- [Things to do]:
1. Decide whether each statement below agrees with the hygiene hypothesis passage. Answer yes or no for each, quoting the words from the passage that settle it.
(a) David Strachan's paper first proposing the hypothesis appeared in the journal Thorax in 1989.
(b) The 2011 German study found that children living on farms had higher asthma rates than their urban and suburban peers.
(c) The 2007 study was carried out by a group of German researchers.
2. From the hygiene hypothesis passage below, extract the text starting with "And the research" and going on through "lower asthma rates.".
3. Write what comes next in the hygiene hypothesis passage, picking up after its final sentence.

---- Given passage

Dear EarthTalk: A friend recently told me that when her family stopped using hand sanitizer and antibacterial wipes all the time, they stopped getting sick so much. Is there any research backing up this theory, or is it just a "new" wives' tale? -- Betsy Edger, via e-mail
Your friend may be onto something. The so-called "Hygiene Hypothesis"--first put forth by British epidemiologist David Strachan in a 1989 paper in the medical journal Thorax--suggests that a lower incidence of infection during early childhood (thanks to more sterile, less crowded environments as compared to earlier times) could explain the rapid rise in allergic diseases in the late 20th century. As the theory goes, in the modern world our immune systems no longer have to deal with the vast numbers of potential real pathogens we experienced during the previous stages of our evolution. With so much more time on their hands, our antibodies rise up against other perceived dangers--gluten, peanuts, milk--which in fact are not really threatening. Our immune systems' over-reaction manifests itself in the form of pesky and occasionally life-threatening allergies.
And the research does seem to bear out the hypothesis. A 2003 Australian study concluded that asthma and allergy rates are higher for those who move from a developing country to a developed country. Meanwhile, a 2007 study by a group of international researchers at the Centre for Research in Environmental Epidemiology found that "frequent use of common household cleaning sprays may be an important risk factor for adult asthma." And a 2011 study by German researchers found that children living on farms--and therefore exposed to a wider range of microbes than their urban and suburban peers--had statistically significant lower asthma rates.

--------
---- Record set

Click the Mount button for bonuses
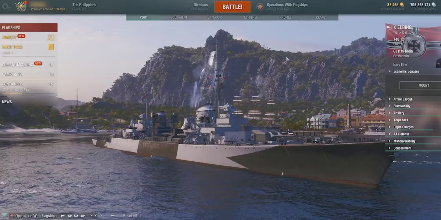Viewport: 441px width, 220px height. 423,85
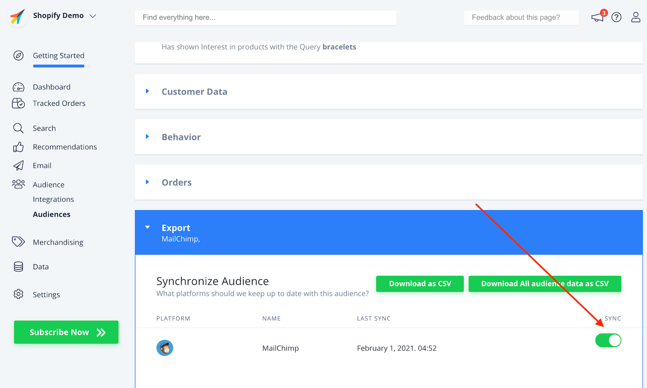Go to Integrations under Audience
647x388 pixels.
click(x=53, y=199)
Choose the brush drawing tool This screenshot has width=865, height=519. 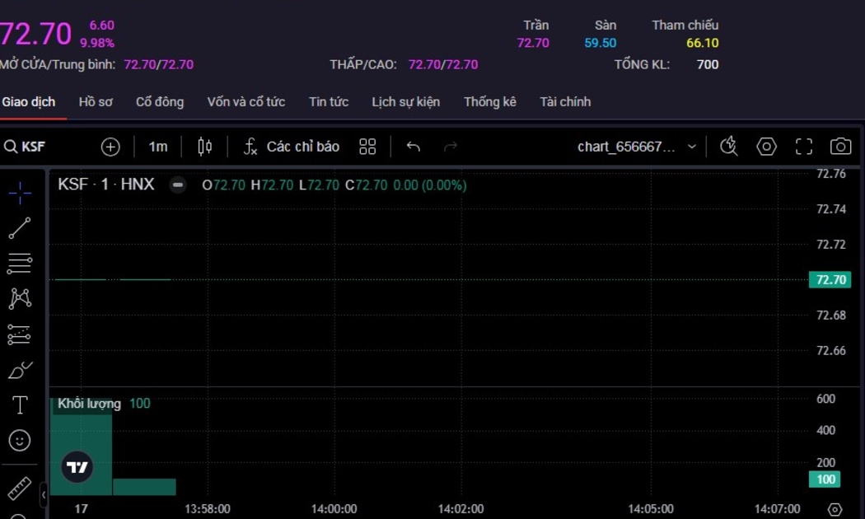(20, 370)
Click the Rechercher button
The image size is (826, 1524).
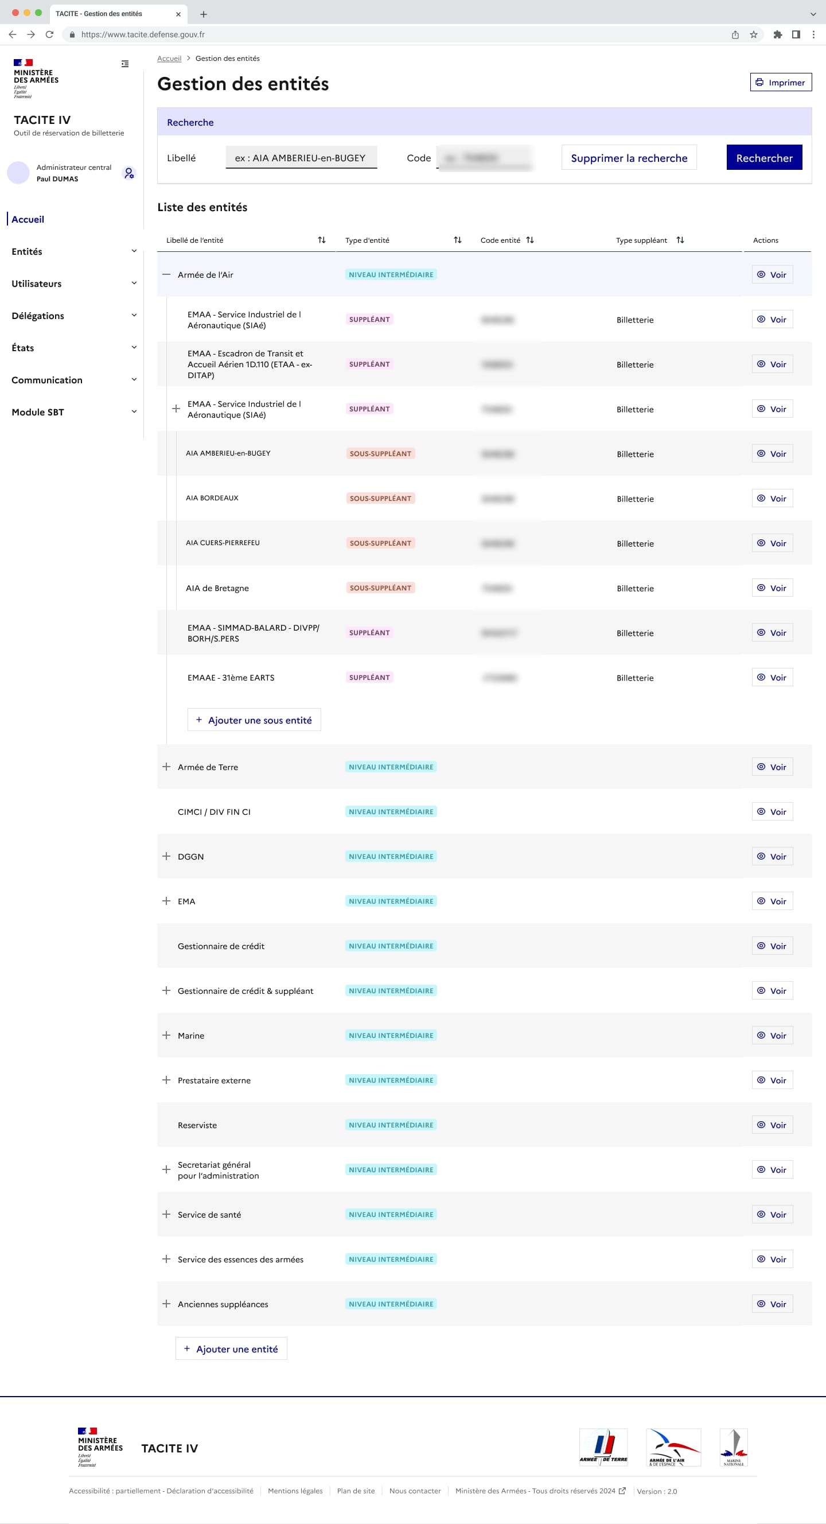tap(764, 158)
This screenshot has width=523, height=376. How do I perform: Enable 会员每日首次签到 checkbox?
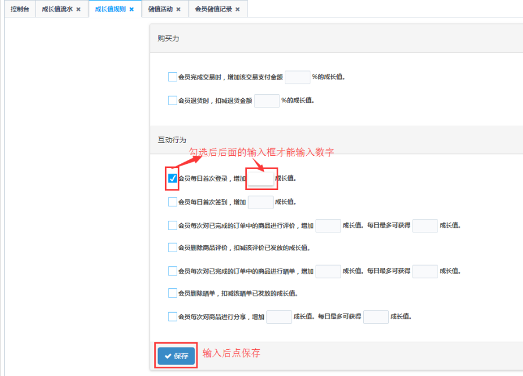pyautogui.click(x=172, y=202)
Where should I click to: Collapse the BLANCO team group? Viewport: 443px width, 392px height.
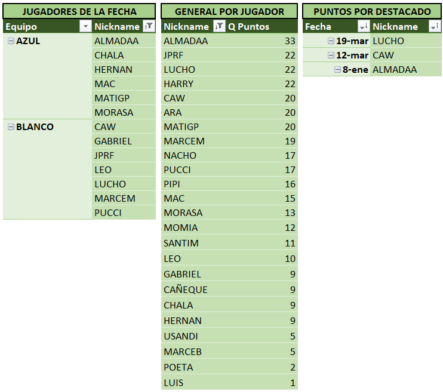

--------

- [Answers in order]:
1.
(a) Yes: "first put forth by British epidemiologist David Strachan in a 1989 paper in the medical journal Thorax"
(b) No: "had statistically significant lower asthma rates"
(c) No: "a group of international researchers at the Centre for Research in Environmental Epidemiology"

2.
And the research does seem to bear out the hypothesis. A 2003 Australian study concluded that asthma and allergy rates are higher for those who move from a developing country to a developed country. Meanwhile, a 2007 study by a group of international researchers at the Centre for Research in Environmental Epidemiology found that "frequent use of common household cleaning sprays may be an important risk factor for adult asthma." And a 2011 study by German researchers found that children living on farms--and therefore exposed to a wider range of microbes than their urban and suburban peers--had statistically significant lower asthma rates.

3.
Yet others, like University College London researcher Graham Rook, think there's more to the story. He attributes rising rates of inflammatory and other human allergic disease not to modern-day hygiene but to lack of exposure to so-called "old friends"--microbes present in hunter-gatherer times when human immune systems were evolving. Rook backs up his "Old Friends Hypothesis" by citing other studies shedding light on the connection between good health and exposure to greater biodiversity in general.
"Lifestyle changes, antibiotics, caesarean births and lack of breast-feeding limit the transmission of maternal microbiota to the next generation," says Rook, adding that our "unvarying diets" lacking the microbial diversity our bodies evolved with combined with our limited contact with the natural world only aggravate the problem. "Without these microbial inputs in early life our immune systems, endocrine systems and metabolic systems do not develop correctly, and can malfunction."
The moral of the story? Whether you agree more with Strachan or Rook, don't be scared to indulge in nature and don't be a germaphobe. Get your kids off their screens and out into the yard, park, playground or beach where they can mingle with the dirt and get exposed to as many different microbes as possible. They'll live healthier lives and handle future health threats more easily than those who spend their childhoods over-sanitized indoors. Chances are they'll be happier adults, too, given the research correlating lack of outdoor time with increased rates of depression. Who would've thunk that dirt cures?